High level overview and concepts

This a completely asynchronous real-time incremental speech to text API, oriented towards conversations with multiple speakers.

What does that mean?

Real-time

This API is optimized for real-time speech decoding. It is not meant to be used for batch file transcription. We offer more appropriate, dedicated APIs for batch processing. Contact our commercial support.

Conversation oriented

In this API, everything happens within a conversation.

The first thing a client does when connecting to the API is joining a conversation. Conversations are private to your organization, and any number of participant clients can join a given conversation, as long as they have the right credentials and they know its identifier.

Each participant is identified by a speaker string of its choice. A participant can be active, that is, it will both stream audio data to the conversation and receive recognition events, or it can join as an observer, in read-only mode, to just receive the recognition events.

Each recognition event bears the name of the speaker whose audio it transcribes.

Asynchronous and incremental

This is not a request-response API. You open a long lived websocket connection, and if you are an active participant, you stream audio. In parallel, you receive recognition events.

The speech recognition starts as soon as it receives the first bytes and progresses in parallel as new audio chunks come in, broadcasting recognition and enrich events to all participants along the way. That behavior is particularly well suited for real-time speech recognition, as you don't have to wait for the end of the conversation (for example, a phone call) to start decoding: you get the transcription of the conversation in realtime, as it happens.

That approach is also very efficient for transcribing big files, because you don't need to send them as one big chunk. In the opposite, you should send files chunk by chunk (64KB maximum per chunk) as you read them from disk, without waiting for an answer, so that the decoding starts while uploading.

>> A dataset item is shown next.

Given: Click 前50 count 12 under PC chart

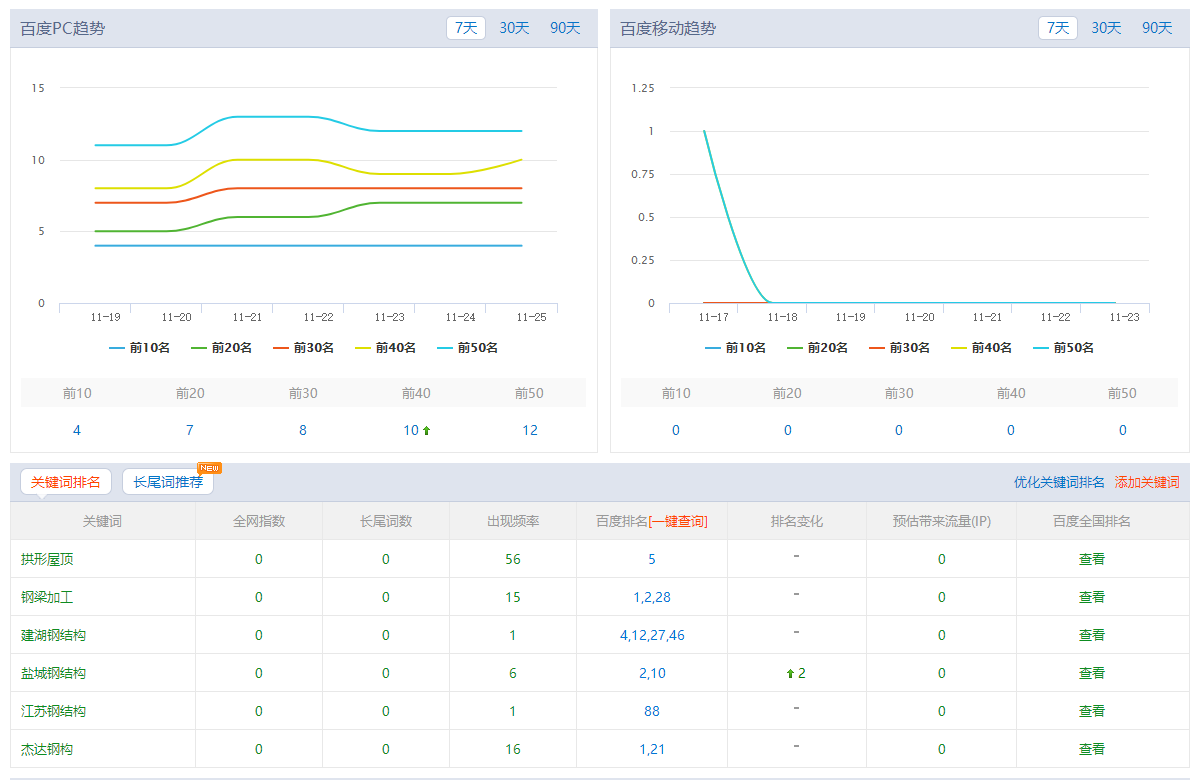Looking at the screenshot, I should click(529, 430).
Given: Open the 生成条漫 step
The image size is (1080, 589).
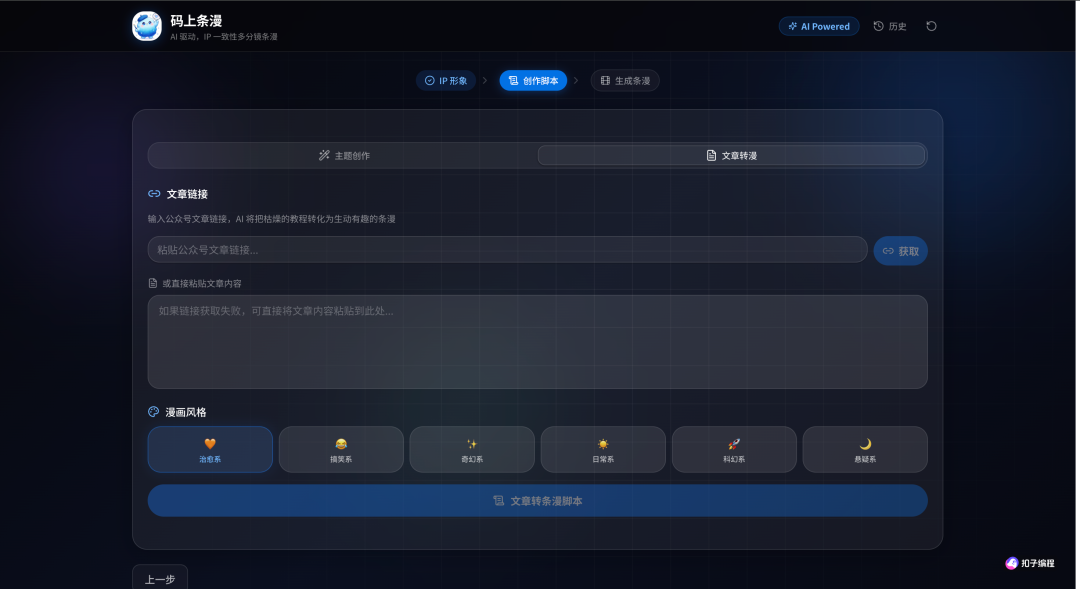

As there is no synchronization/correlation between the up stream (audio) and down stream (recognition and enrich events), clients have to be able to write and listen in parallel, either by using threads (fibers, coroutines, etc…) or using evented I/O (aka asyncIO).

This is how it would look like (pseudo-code):

func listen(websocket, speaker) {
   while event = websocket.read_message() {
        if event is SpeakerLeft(speaker) {
            break;
        }
        // process events
        …
        …
   }
}

func stream_file(file_handle, websocket, speaker, topic) {
    while chunk = file_handle.read(8192) {
        message = new AudioMessage(chunk, topic);
        websocket.send_message(message);
    }
    message = new LeaveMessage(speaker, topic);
    websocket.send_message(message);
}

func main(){
    websocket = new WebSocket("wss://…");
    speaker = "…";
    topic = "…";
    websocket.send_message(JoinMessage(speaker, topic));
    file_handle = new File("…");
    streamer = spawn(stream_file, websocket, speaker, topic);
    listen(websocket, speaker);
    join(streamer)
}

Recognition events

The transcription unit on which recognition events are based is the segment. A segment correspond to a single utterance of speech.

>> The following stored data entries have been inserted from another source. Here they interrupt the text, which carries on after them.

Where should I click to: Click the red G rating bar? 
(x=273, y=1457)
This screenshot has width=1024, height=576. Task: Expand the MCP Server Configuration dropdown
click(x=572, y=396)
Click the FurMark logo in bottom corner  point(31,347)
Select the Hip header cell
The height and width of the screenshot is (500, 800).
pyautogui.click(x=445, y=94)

There are two kinds of recognition events: interim result events, and final segment events.

Interim result events are emitted as soon a a new segment starts, and represents the current state (fast estimation) of the decoding, until an End of Segment (EoS) is detected.
Then, a final segment event is published, that gives the final, definitive transcript of the speech segment.

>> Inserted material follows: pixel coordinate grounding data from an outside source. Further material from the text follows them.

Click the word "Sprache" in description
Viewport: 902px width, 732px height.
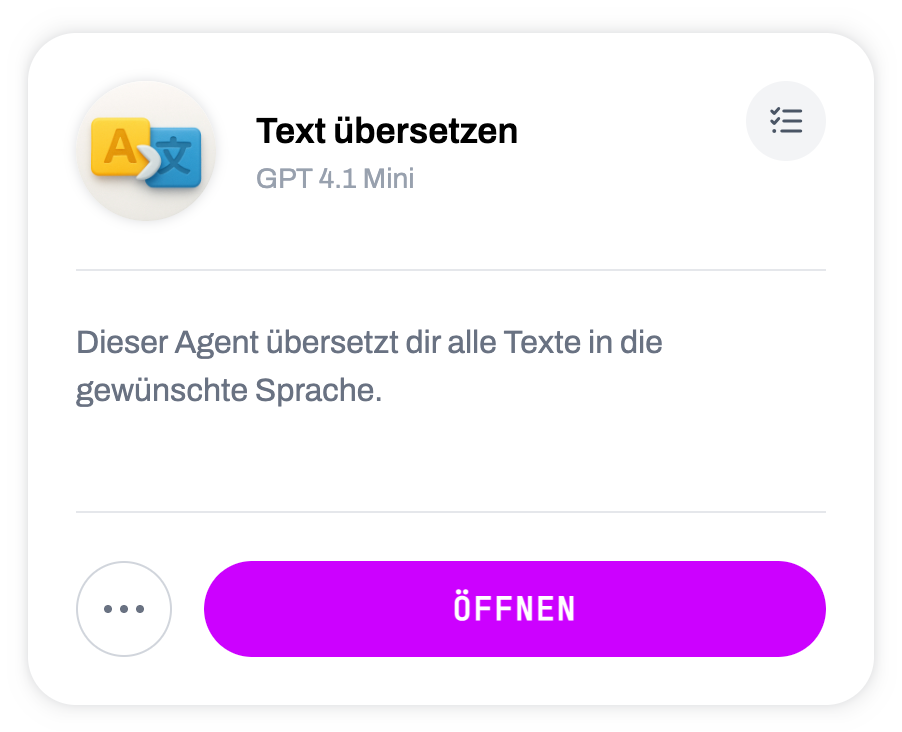click(x=315, y=391)
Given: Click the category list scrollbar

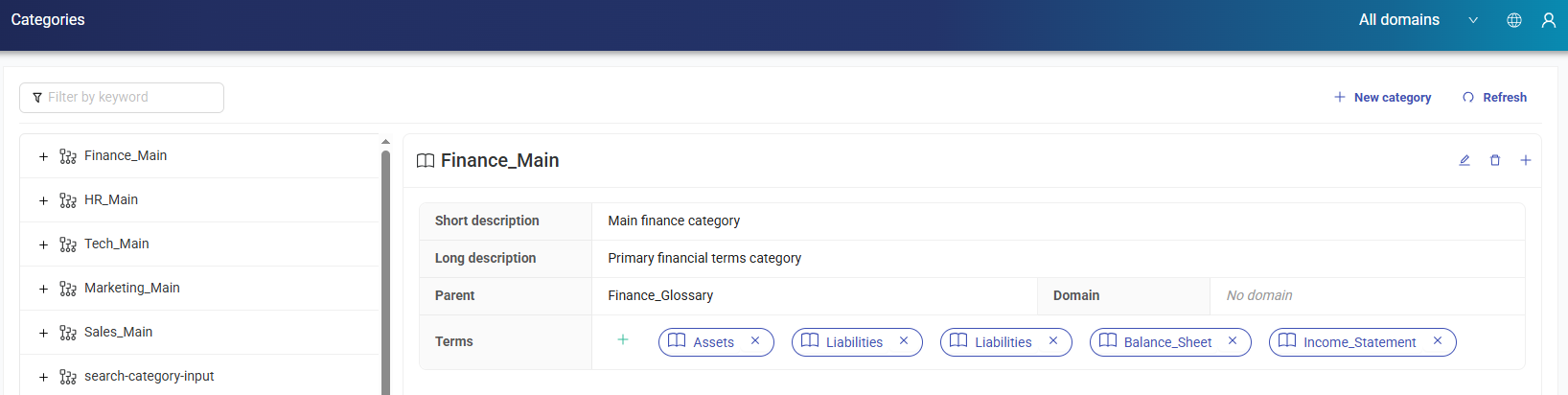Looking at the screenshot, I should click(x=385, y=268).
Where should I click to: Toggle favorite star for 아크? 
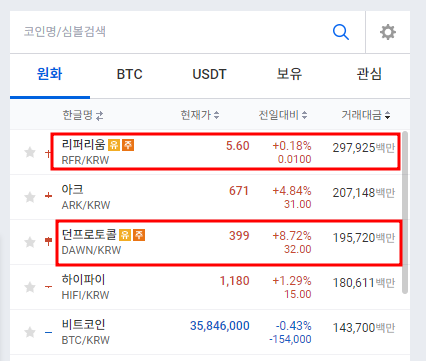pyautogui.click(x=30, y=197)
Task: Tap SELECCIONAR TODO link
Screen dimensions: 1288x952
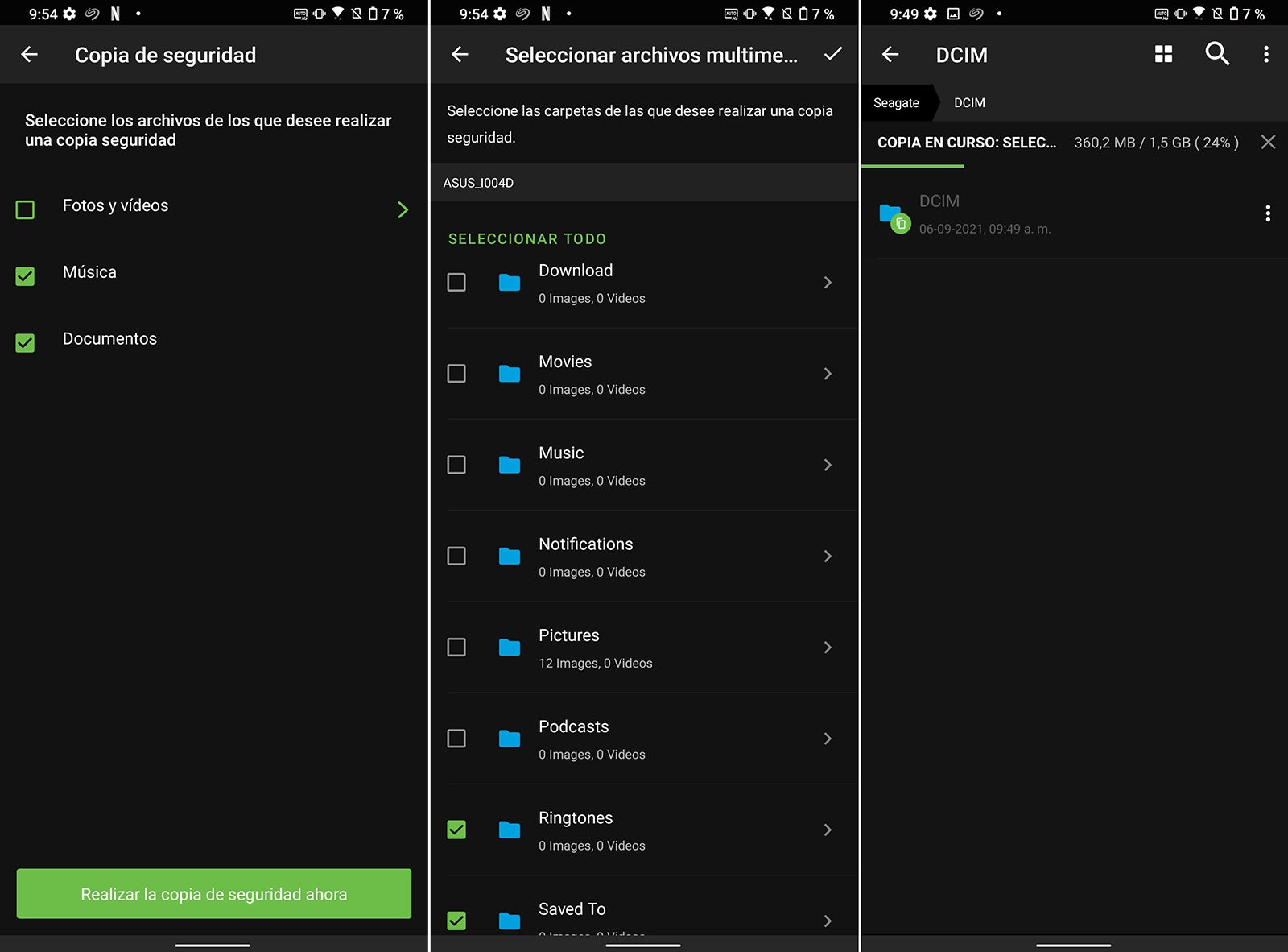Action: point(527,239)
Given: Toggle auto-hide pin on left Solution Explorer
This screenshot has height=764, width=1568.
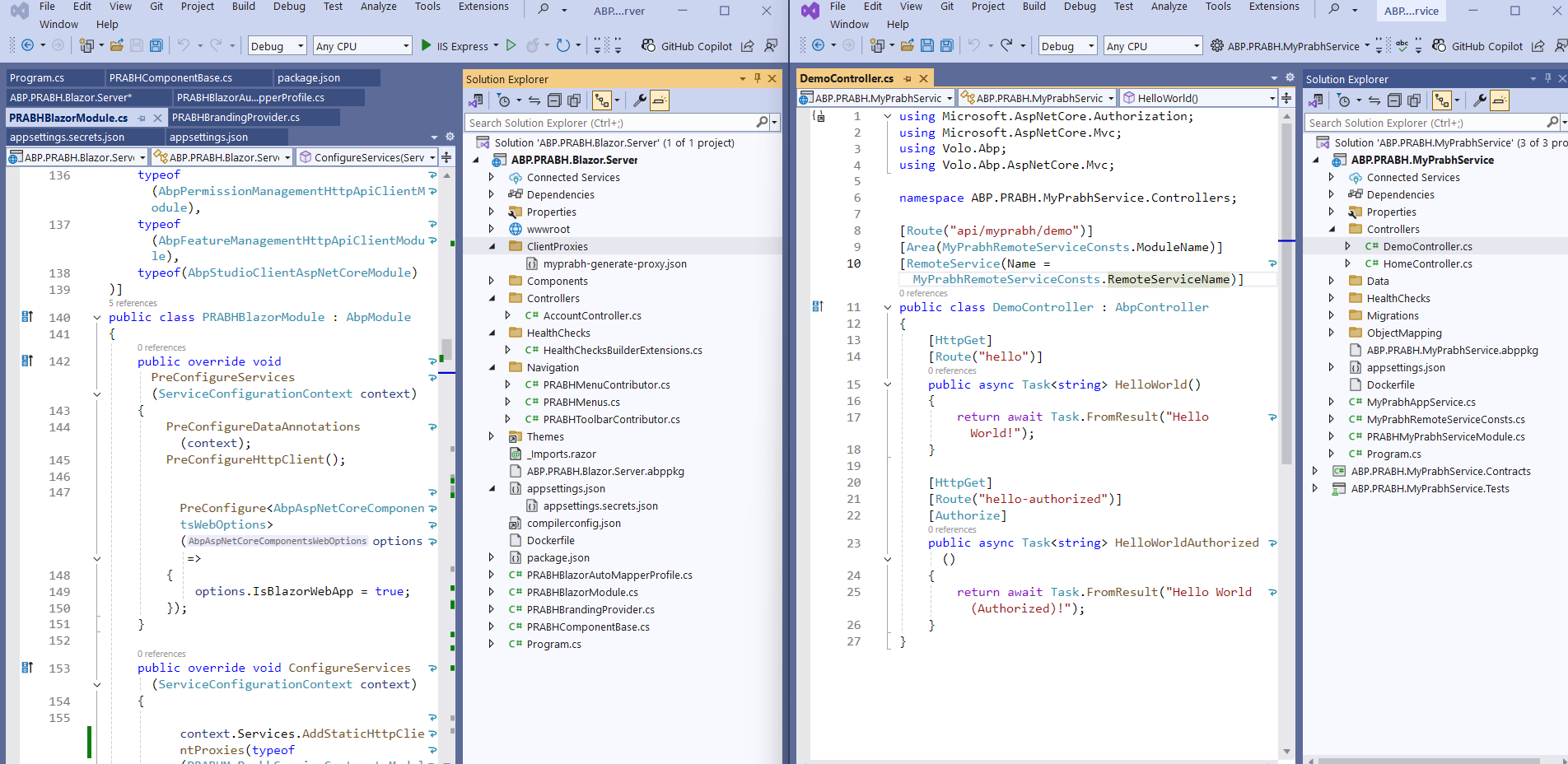Looking at the screenshot, I should 757,78.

And so on for all segments.

To make life easier, all recognition events related to the same utterance bear the same utterance ID.

Enrich events

During the conversation, various NLP processors are run according to your subscription. They emit annotation events that interpret and enrich the transcript. Those annotations are anchored on the transcript timeline, so that:

they can also apply to non-speech sound,
you can rewrite the transcript according to the interpretation in order to improve readability, or to hide sensitive information.

Another kind of enrich event is used to link several annotations together when they describe the same real word entity or concept. For example, to link a credit card number with the expiration date of the actual credit card.

Other events

When a participant leaves the conversation, all participants are notified.

Recognition parameters

When an active speaker joins a conversation, they can set the recognition parameters of the ASR engine used to transcribe their speech.

Those parameters are:

model: (required) the ASR model to be used, that depends on the language of the speaker, but also on the application domain for special business needs. See the complete list. There is no default, you must provide it.
interim_results flag: you can disable interim result events by setting this flag to false. Default is true.
rescoring flag: you can disable the automatic rescoring of the final segment events on the bigger language model by setting this flag to false. If you don't know what it is, let in on true (default).
origin: as all recognition events (and words within them) are timestamped, you can specify the time at which the audio starts as a Unix timestamp is milliseconds. This origin can be in the past if you are streaming recorded audio. All event timings will be based on this origin.